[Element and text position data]
________________________

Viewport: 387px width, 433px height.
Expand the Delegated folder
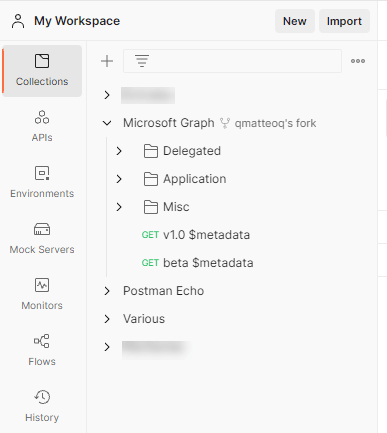pyautogui.click(x=119, y=151)
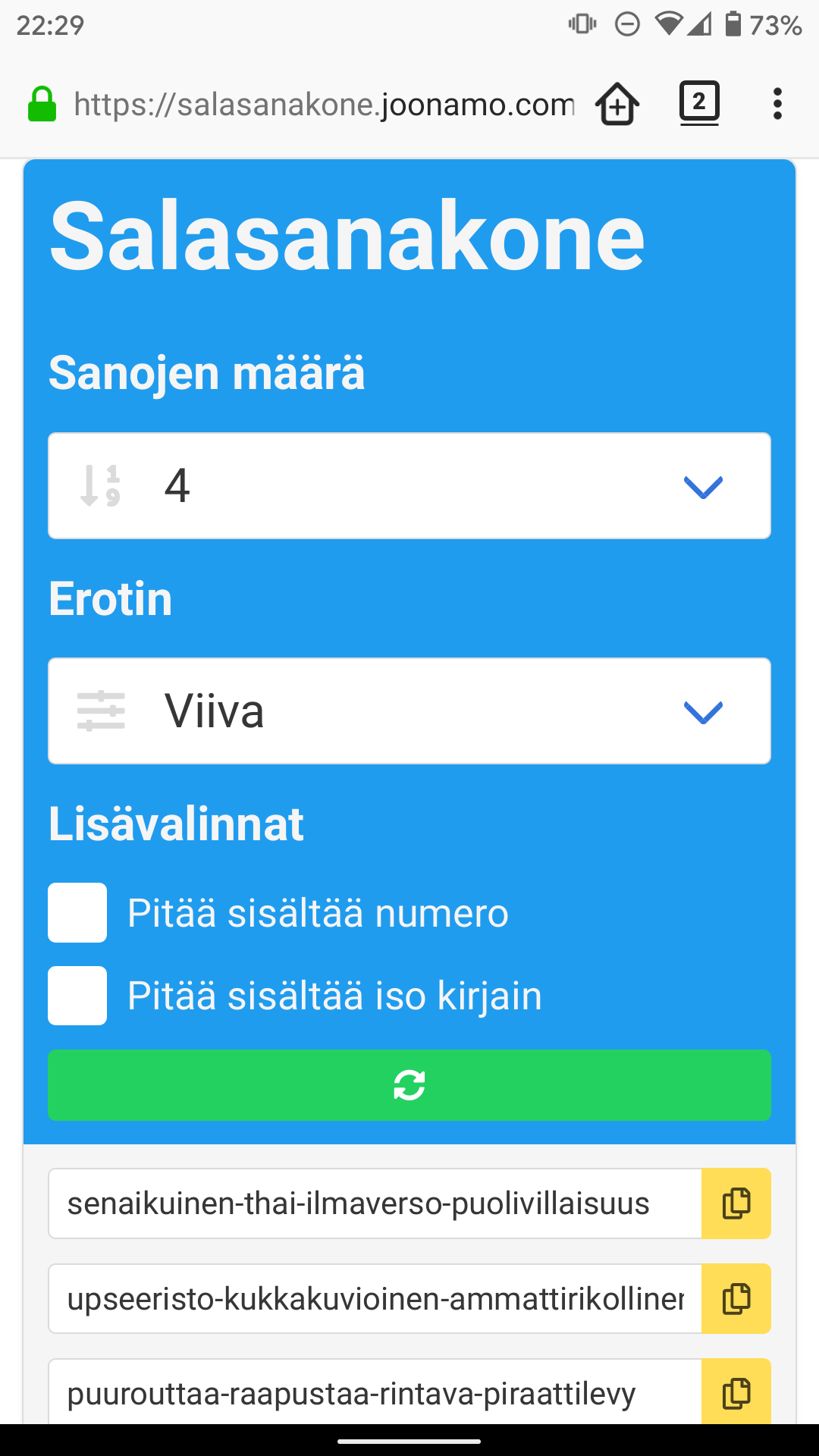819x1456 pixels.
Task: Tap the green padlock security icon
Action: pos(42,105)
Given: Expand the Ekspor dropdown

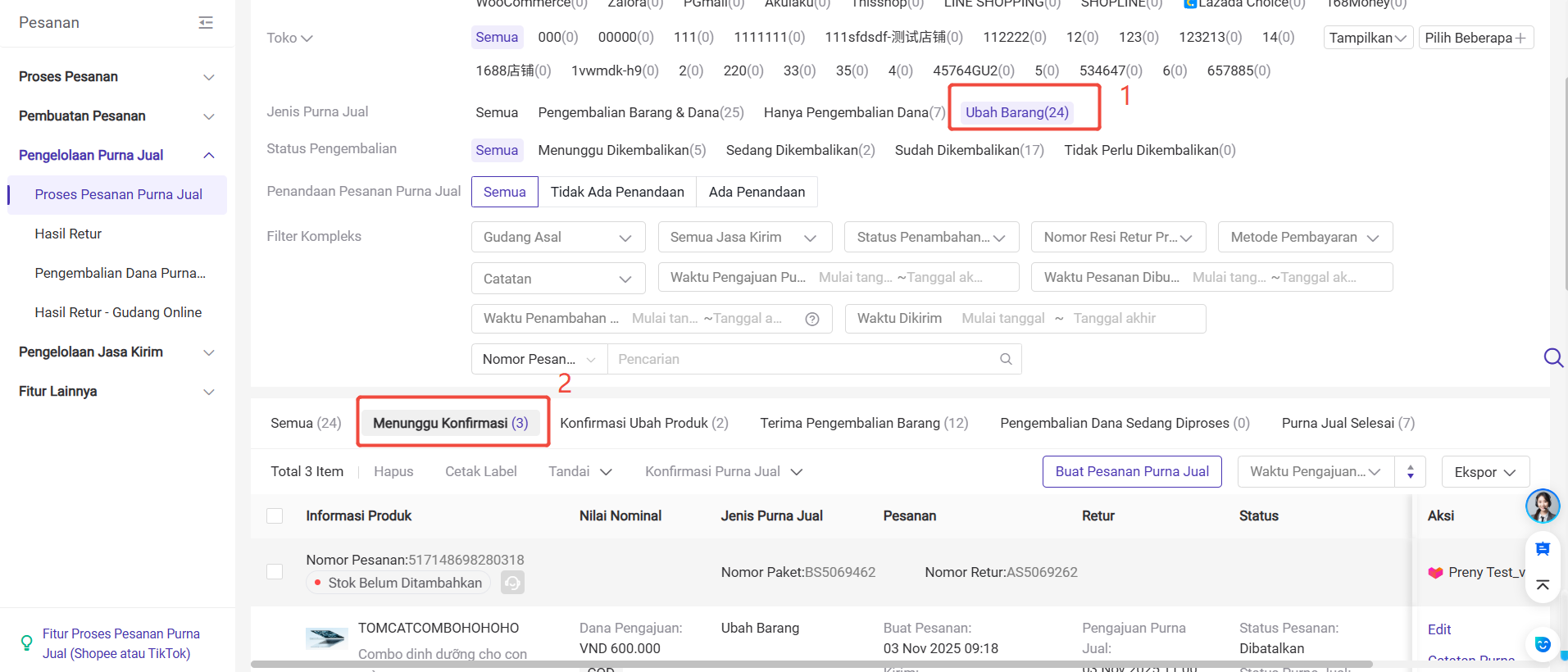Looking at the screenshot, I should (1484, 472).
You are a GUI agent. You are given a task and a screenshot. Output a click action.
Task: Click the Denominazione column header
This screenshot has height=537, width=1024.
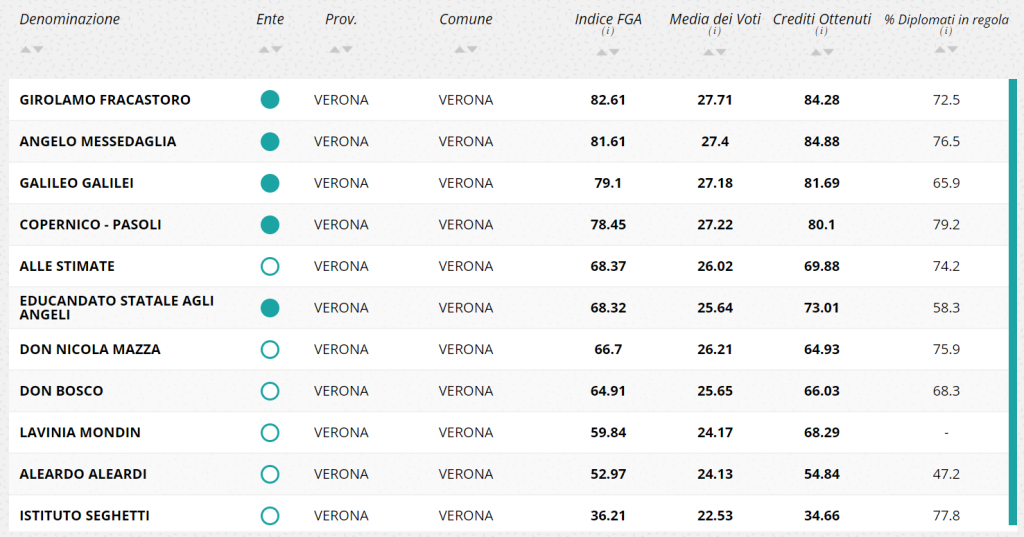coord(70,20)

________________________

- WHAT IS REQUIRED: Please duplicate the records from the line containing "Given: Expand the Ekspor dropdown" through the end of the records, keeping both ends, and leave the pictures out of your answer.

- OUTPUT OF THE TASK:
Given: Expand the Ekspor dropdown

Looking at the screenshot, I should (1484, 472).
You are a GUI agent. You are given a task and a screenshot. Output a click action.
Task: Click the Denominazione column header
This screenshot has height=537, width=1024.
coord(70,20)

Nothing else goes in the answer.